Oxford Goes Live with Sakai


I’m very pleased to note University of Oxford’s recent announcement of thier successful transition to Sakai as their primary, campus-wide virtual learning environment (LMS, CMS, CLE).  Here’s an excerpt from Adam Marshall’s post to the Sakai lists:

We’re using most of the core tools plus Mneme, Evaluations, Tutorial Sign-up, Search and Site Stats. We’ve also integrated tightly with our LDAP, developed a hierarchy service to allow us to arrange sites in a tree structure and using this, introduced devolved administration via the concept of Administrations Sites (admin site members are able to create new sites within any site where they are a maintainer), we’ve also made it easy to assign the .anon and .auth roles to any site to encourage Open Content. We’ve also developed a hierarchy of Guidance sites with lots of documentation and exemplars, visit weblearn.ox.ac.uk/info.
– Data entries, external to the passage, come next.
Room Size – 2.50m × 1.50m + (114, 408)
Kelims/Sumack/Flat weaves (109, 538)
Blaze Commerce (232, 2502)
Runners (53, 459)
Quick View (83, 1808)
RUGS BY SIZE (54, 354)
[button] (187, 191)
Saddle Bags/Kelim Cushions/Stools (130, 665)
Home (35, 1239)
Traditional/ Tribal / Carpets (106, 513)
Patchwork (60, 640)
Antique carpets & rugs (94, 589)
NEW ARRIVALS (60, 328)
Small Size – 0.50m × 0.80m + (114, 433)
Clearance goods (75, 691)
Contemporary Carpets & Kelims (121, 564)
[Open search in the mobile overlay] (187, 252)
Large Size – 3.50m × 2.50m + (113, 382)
We ran a very successful pilot last year and attracted a large number of early adopters from over 60 separate departments. These early adopters have created over 700 separate sites which have been accessed by over 4500 users. The pilot has generated very positive feedback and we’re looking forward to all our users (30,000) moving their focus from the old Bodington-based service into nice shiny new Sakai!

A big congratulations to the team at Oxford!
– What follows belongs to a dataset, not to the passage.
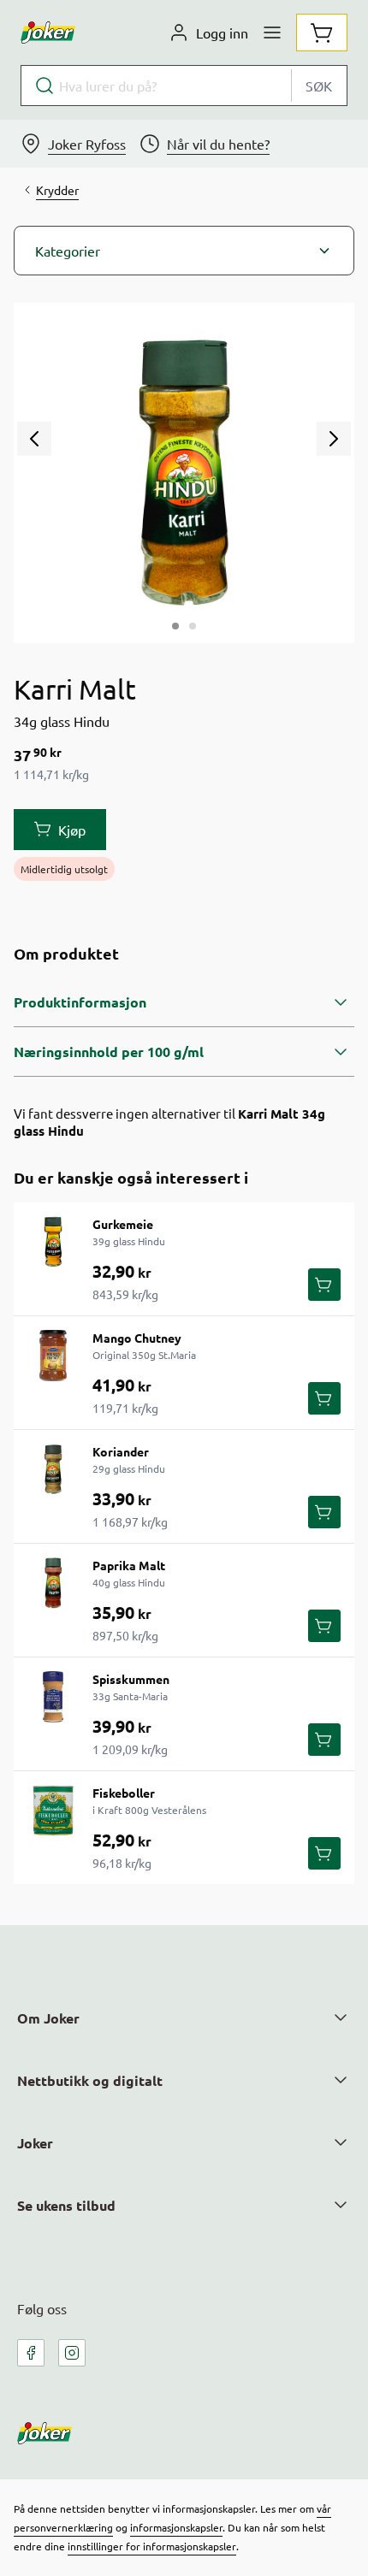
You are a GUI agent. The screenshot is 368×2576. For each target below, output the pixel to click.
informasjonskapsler (176, 2527)
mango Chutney (136, 1337)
On a side note, this also means that 4 of the top 10 universities in the world are using Sakai as their primary learning management system (Oxford, Stanford, Berkeley and Cambridge). Yale (#11 in the rankings) also uses Sakai and Columbia (#7) has been running a  Sakai pilot and we have, of course, high hopes that they will adopt Sakai as their primary system as well.
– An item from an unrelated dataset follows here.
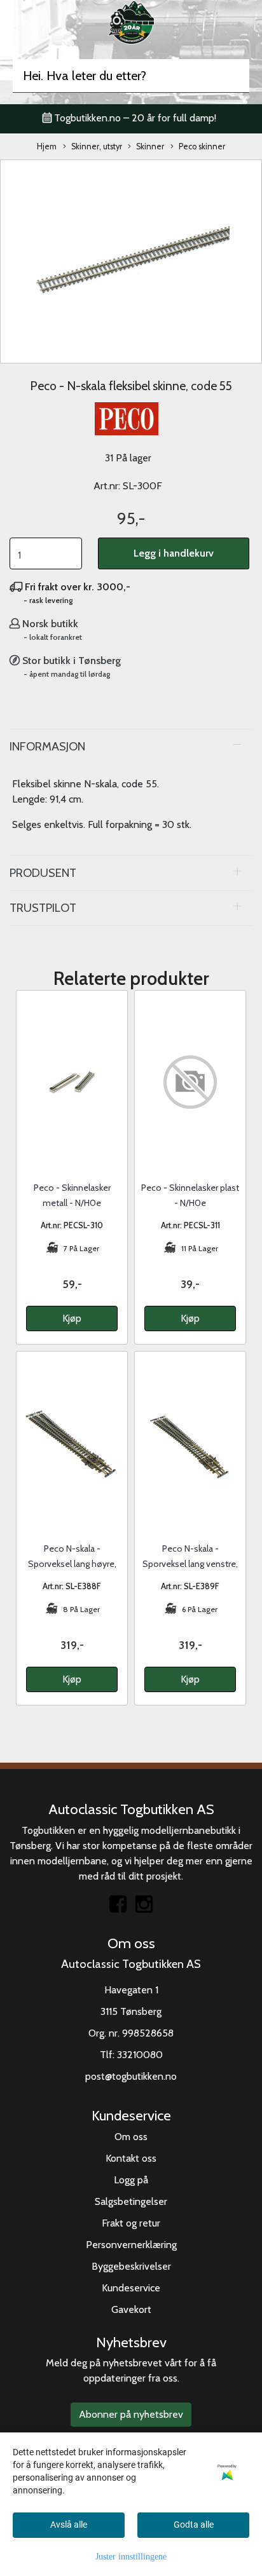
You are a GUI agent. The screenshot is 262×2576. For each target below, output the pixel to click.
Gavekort (131, 2309)
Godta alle (194, 2524)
Not that Sakai is only for major research universities–a wide variety of educational institutions, including community colleges, small liberal arts colleges, large distance learning institutions, K-12 school districts and even small continuing education programs are using Sakai very successfully. You can see a list of many known installations on the Sakai website (not everyone tells us they’re running Sakai).